* begin Article *

More than half of the 3,000 inmates at the Naivasha prison are involved in the school program, while others may learn vocational skills like tailoring and carpentry.

All across the compound, prisoners can be seen clutching their school books, or clustered up in study sessions.

Classes are taught by fellow inmates and prison officers.

The school principal, Bonaventure Mutali, a former math teacher, is serving a life sentence for murdering his girlfriend, although he says he did not do it.

“Education is a continuous process in one's life, and education can also change a person,” he says. “Most of them never had the opportunity to attend formal schools out there.”

The school is in a unique position, being a private academy inside a public institution.

For supplies, the program relies on donors, well-wishers and whatever money can be made from selling products made by the vocational students.

The curriculum and the classwork are decided by the inmates themselves, and instruction is imbued with personal experience.

In between the housing blocks, inmate Ernest Bwire teaches a class on evangelism, telling a group of about 40 other prisoners about the importance of preaching to the poor.

Originally from Uganda, he was arrested in 1989, saying only he was a “victim of circumstance.”

In prison, Bwire says he found God and began teaching other inmates. He is a popular instructor and he boasts about a time one of the prison guards sat it on his English class.

He says teaching gives him the feeling that he is worthy.

“It helps me to understand that it's not all lost, because of being in prison,” he says. “It is not all lost.”

* end Article *
* begin Provided material *

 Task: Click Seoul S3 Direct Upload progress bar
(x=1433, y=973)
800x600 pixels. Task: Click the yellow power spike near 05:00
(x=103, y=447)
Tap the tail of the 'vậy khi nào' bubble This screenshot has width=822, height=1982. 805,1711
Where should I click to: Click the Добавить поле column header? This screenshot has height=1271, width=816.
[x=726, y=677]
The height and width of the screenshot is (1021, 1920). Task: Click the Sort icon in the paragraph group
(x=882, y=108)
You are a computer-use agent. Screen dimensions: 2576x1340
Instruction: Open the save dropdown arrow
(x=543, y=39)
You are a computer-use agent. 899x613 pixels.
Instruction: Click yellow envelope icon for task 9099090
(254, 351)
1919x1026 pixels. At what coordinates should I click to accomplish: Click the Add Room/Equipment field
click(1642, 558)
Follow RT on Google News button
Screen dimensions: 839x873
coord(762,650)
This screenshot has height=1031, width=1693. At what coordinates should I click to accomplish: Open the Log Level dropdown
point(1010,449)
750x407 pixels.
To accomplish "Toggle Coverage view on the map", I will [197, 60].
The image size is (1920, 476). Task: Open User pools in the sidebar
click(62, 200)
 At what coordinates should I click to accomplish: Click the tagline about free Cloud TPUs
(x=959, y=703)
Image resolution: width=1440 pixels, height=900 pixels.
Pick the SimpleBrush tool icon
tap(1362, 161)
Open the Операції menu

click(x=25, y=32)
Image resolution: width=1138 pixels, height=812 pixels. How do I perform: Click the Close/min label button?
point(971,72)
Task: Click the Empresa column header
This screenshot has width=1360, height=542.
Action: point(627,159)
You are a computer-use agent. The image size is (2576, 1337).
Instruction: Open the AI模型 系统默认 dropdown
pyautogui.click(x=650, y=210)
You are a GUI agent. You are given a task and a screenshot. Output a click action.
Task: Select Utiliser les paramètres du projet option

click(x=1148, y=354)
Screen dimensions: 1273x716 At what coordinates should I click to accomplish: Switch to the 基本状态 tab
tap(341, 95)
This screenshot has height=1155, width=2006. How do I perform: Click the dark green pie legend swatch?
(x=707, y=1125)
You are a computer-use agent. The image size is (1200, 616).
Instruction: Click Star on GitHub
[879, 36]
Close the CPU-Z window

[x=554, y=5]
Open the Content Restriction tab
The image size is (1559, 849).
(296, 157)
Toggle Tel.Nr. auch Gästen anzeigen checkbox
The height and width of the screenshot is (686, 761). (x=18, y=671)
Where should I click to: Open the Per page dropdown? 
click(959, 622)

* end Provided material *

* Aim of the exercise
In the article on the Naivasha prison school, copy the passage from "Classes are taught" to "the vocational students.", swapping "donors" for "sponsors". Work only from the text.

* Exercise response
Classes are taught by fellow inmates and prison officers.

The school principal, Bonaventure Mutali, a former math teacher, is serving a life sentence for murdering his girlfriend, although he says he did not do it.

“Education is a continuous process in one's life, and education can also change a person,” he says. “Most of them never had the opportunity to attend formal schools out there.”

The school is in a unique position, being a private academy inside a public institution.

For supplies, the program relies on sponsors, well-wishers and whatever money can be made from selling products made by the vocational students.